Por isso, aliás, tenho uma paixão antiga pela trilogia "USA", de John Dos Passos (traduzida pela Rocco em três volumes, "Paralelo 42", "1919" e "O Grande Capital"). A pluralidade dos personagens, o uso, no texto, de manchetes de jornal, propagandas, letras de músicas populares etc. me parecem escrever uma história coral e complexa, na qual me reconheço, embora seja de outra época e de outro lugar.
O herdeiro de Dos Passos, na literatura americana de hoje, é Don DeLillo. Ao ler "Submundo" (Companhia das Letras), vivi uma emoção parecida com a que me foi proporcionada pelos volumes de "USA": o sentimento de uma relação, silenciosa, mas ativa, entre as nossas histórias e a História. DeLillo, justamente, acaba de publicar "Homem em Queda" (mesma editora), romance situado em Nova York no próprio dia 11 de setembro de 2001 e nos primeiros anos após o ataque (para um dos personagens, um terrorista, no ano anterior).
"Homem em Queda" é muito mais forte e tocante do que o filme "People", mas as duas obras têm isto em comum: são narrativas plurais, com o mesmo momento histórico como tema e pano de fundo. Nelas, os efeitos do ataque nas vidas dos personagens são vistos de maneira diferente. Em "People", aparentemente, nada ou pouco mudou -há até uma crítica feroz da teimosia terapêutica, que quer encontrar traumas para explicar condutas e "aliviar" sofrimentos. Ao passo que, em "Homem em Queda", uma ferida aberta transforma a vida de todos ou quase. Mas o que importa é o que segue.
Quando aprendi o português, nos anos 80, fui seduzido por várias propriedades exclusivas da língua lusitana. Uma delas era a expressão "a gente". Nas outras línguas latinas, para designar uma coletividade na qual quem fala está incluído, é preciso usar o "nós" da primeira pessoa do plural (que indica um sujeito coletivo constituído) ou, então, recorrer ao impessoal (que, ao contrário, não inclui necessariamente quem fala). Em português, se digo "a gente" em vez de "as pessoas", isso implica que faço parte do sujeito, mas sem que exista propriamente um "nós" sólido e definido.

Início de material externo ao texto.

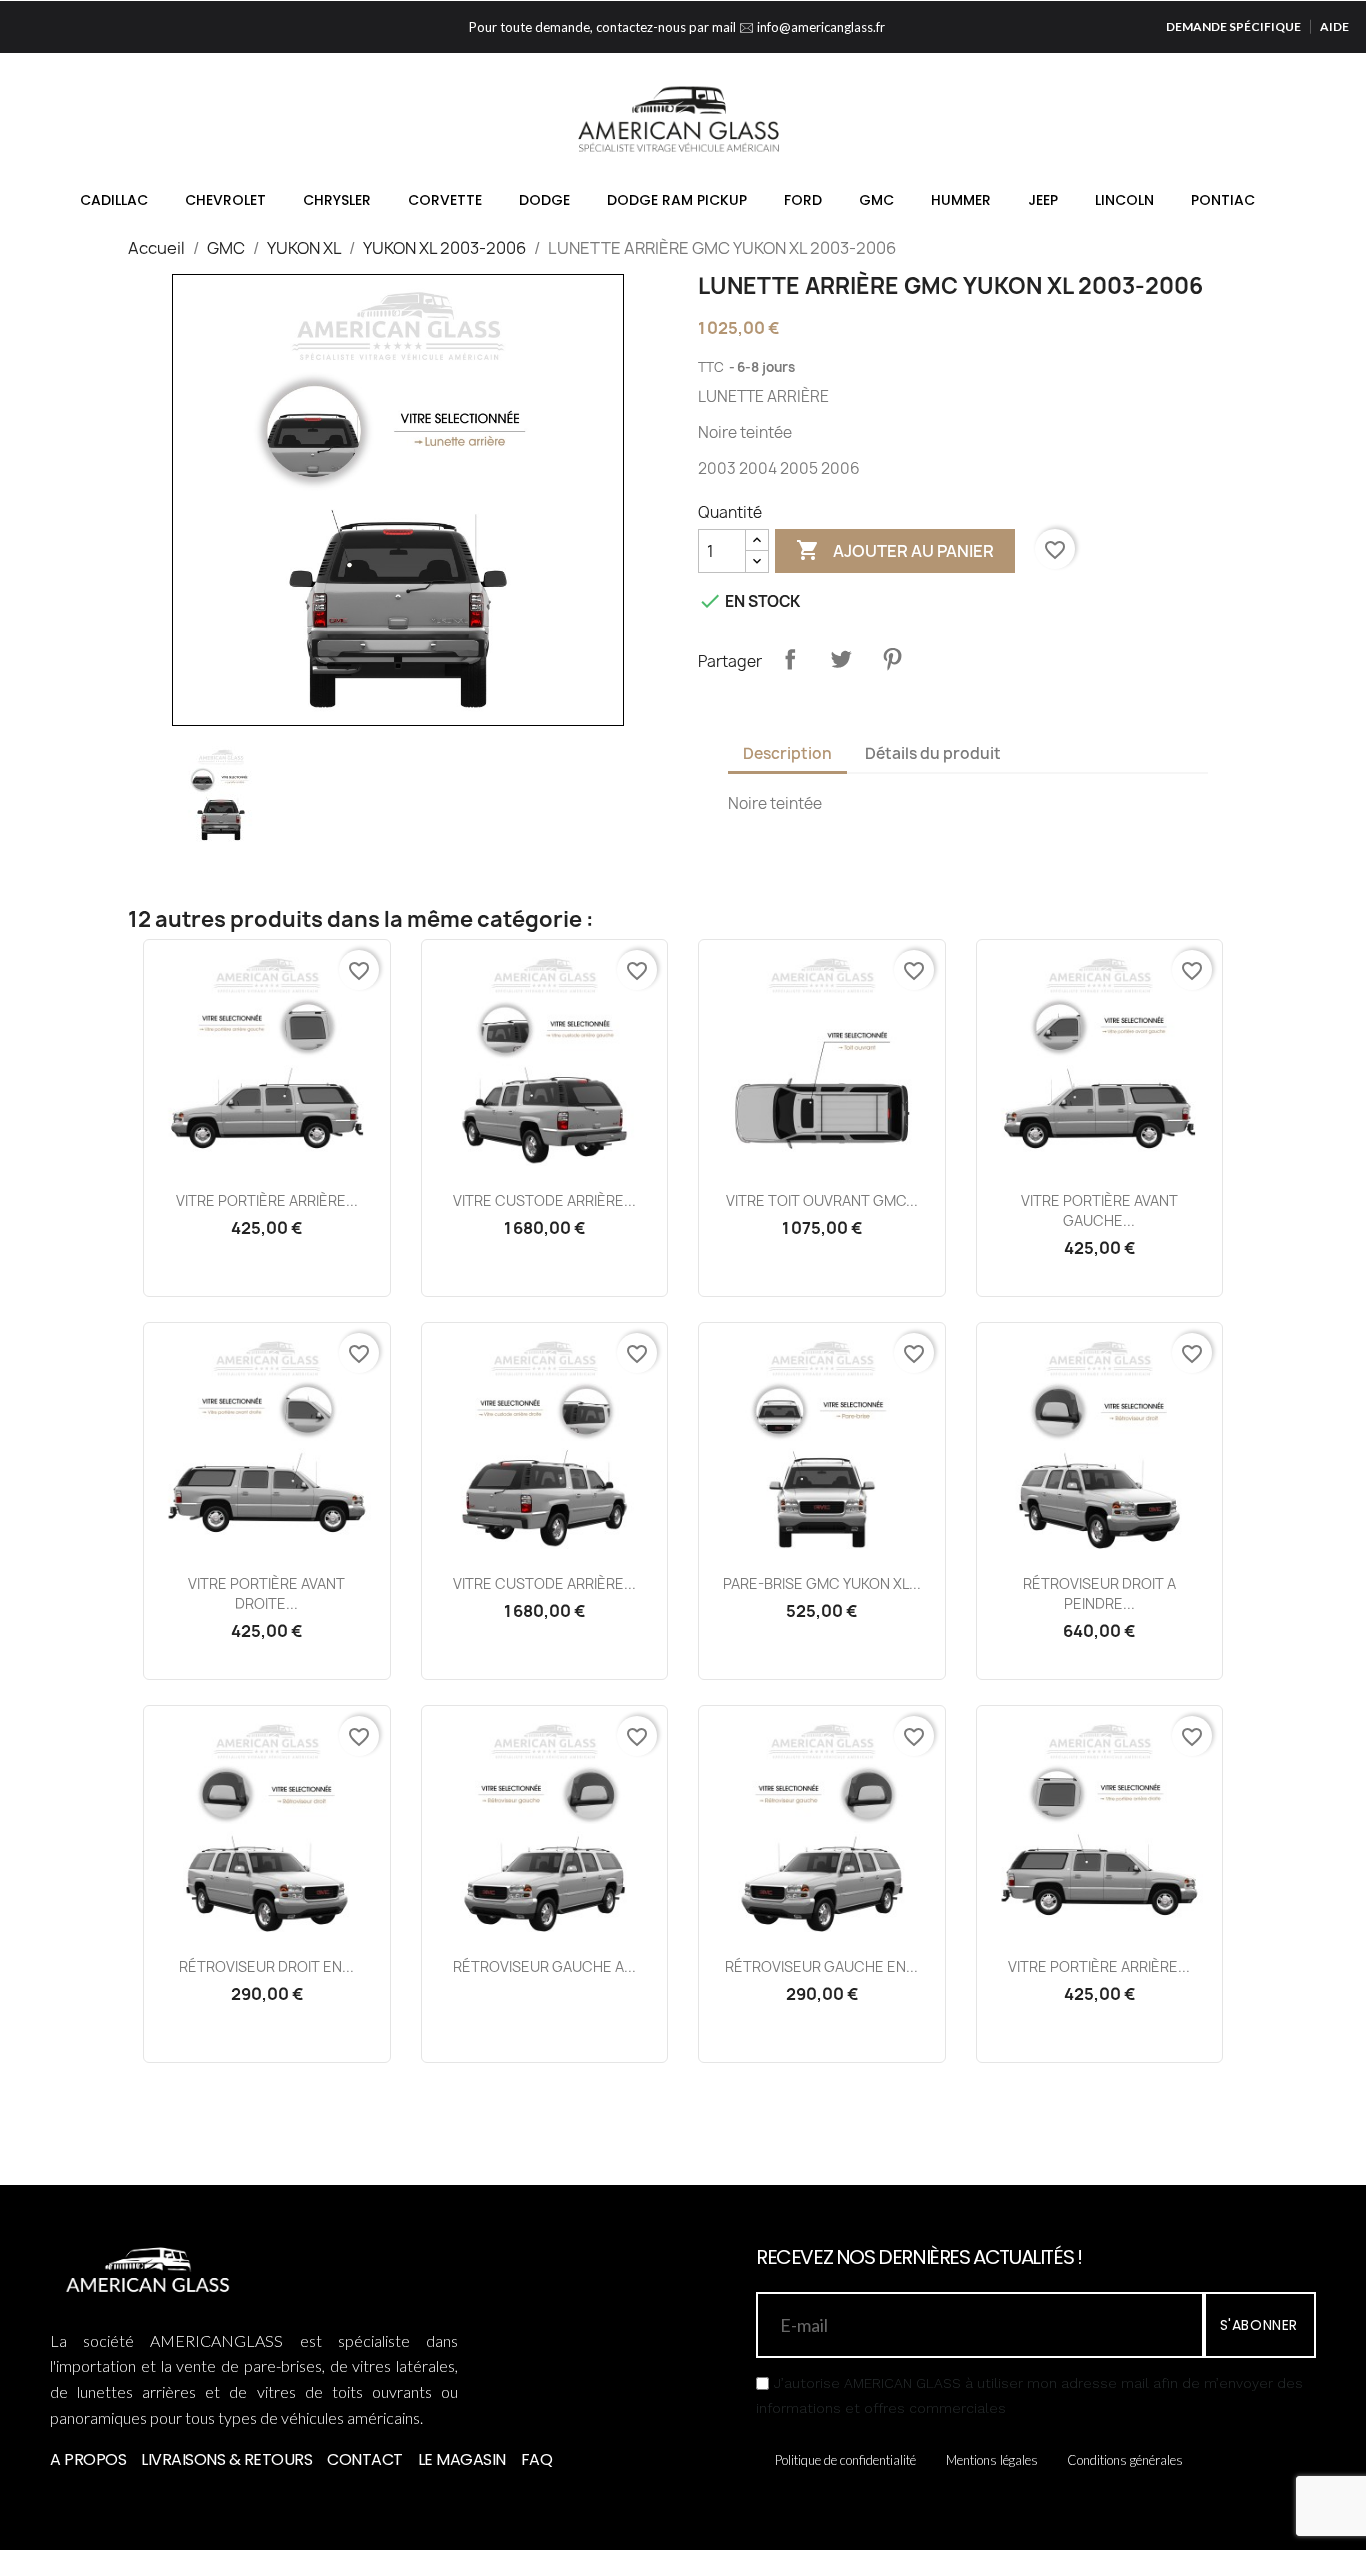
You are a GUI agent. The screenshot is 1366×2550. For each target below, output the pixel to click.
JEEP (1043, 200)
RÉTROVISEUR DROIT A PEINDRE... (1099, 1593)
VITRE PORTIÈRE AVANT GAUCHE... (1099, 1210)
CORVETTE (445, 200)
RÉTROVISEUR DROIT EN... (266, 1966)
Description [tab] (787, 753)
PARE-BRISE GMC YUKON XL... (822, 1583)
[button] (1196, 129)
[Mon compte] (1227, 128)
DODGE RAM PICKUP (677, 200)
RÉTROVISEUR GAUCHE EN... (821, 1966)
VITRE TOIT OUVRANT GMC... (822, 1200)
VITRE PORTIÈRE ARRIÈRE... (267, 1200)
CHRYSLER (337, 200)
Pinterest (892, 659)
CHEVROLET (225, 200)
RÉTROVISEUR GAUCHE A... (544, 1966)
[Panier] (1258, 127)
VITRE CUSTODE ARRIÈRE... (544, 1200)
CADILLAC (114, 200)
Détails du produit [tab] (933, 753)
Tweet (841, 659)
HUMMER (961, 200)
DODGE (544, 200)
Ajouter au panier (895, 550)
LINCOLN (1124, 200)
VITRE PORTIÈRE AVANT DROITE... (266, 1593)
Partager (790, 659)
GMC (876, 200)
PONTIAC (1223, 200)
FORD (803, 200)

A distância entre "as pessoas" e "a gente" pode ser pequena, mas percorrê-la é um gesto civilizador: os ideais da modernidade ocidental repousam sobre a esperança de que "as pessoas" sejam sempre, de alguma forma, "a gente". Ora, as melhores ficções, sobretudo as plurais, como o novo livro de DeLillo, produzem este milagre: transformam "as pessoas" em "a gente", e isso sem nos distribuir carteirinhas, sem nos cooptar num sujeito coletivo. A ética moderna, dos "Principia Ethica" de G. E. Moore (1903) à "Teoria da Justiça" de John Rawls (Martins Fontes), esbarra sempre na pergunta seguinte: qual é o traço comum que, embora sejamos indivíduos livres, diferentes e soltos de tradições compartilhadas, leva-nos (mais freqüentemente do que possa parecer) a escolher o mesmo bem, na concórdia?
Outra pergunta (ou talvez outra formulação da mesma): qual é a parcela comum de humanidade que nos torna capazes de reconhecer que a vida dos outros tem sempre algo a ver com a nossa?
Na espera de uma resposta, as ficções continuam nos ajudando a transformar a História (com maiúscula) e as histórias dos outros em história da gente.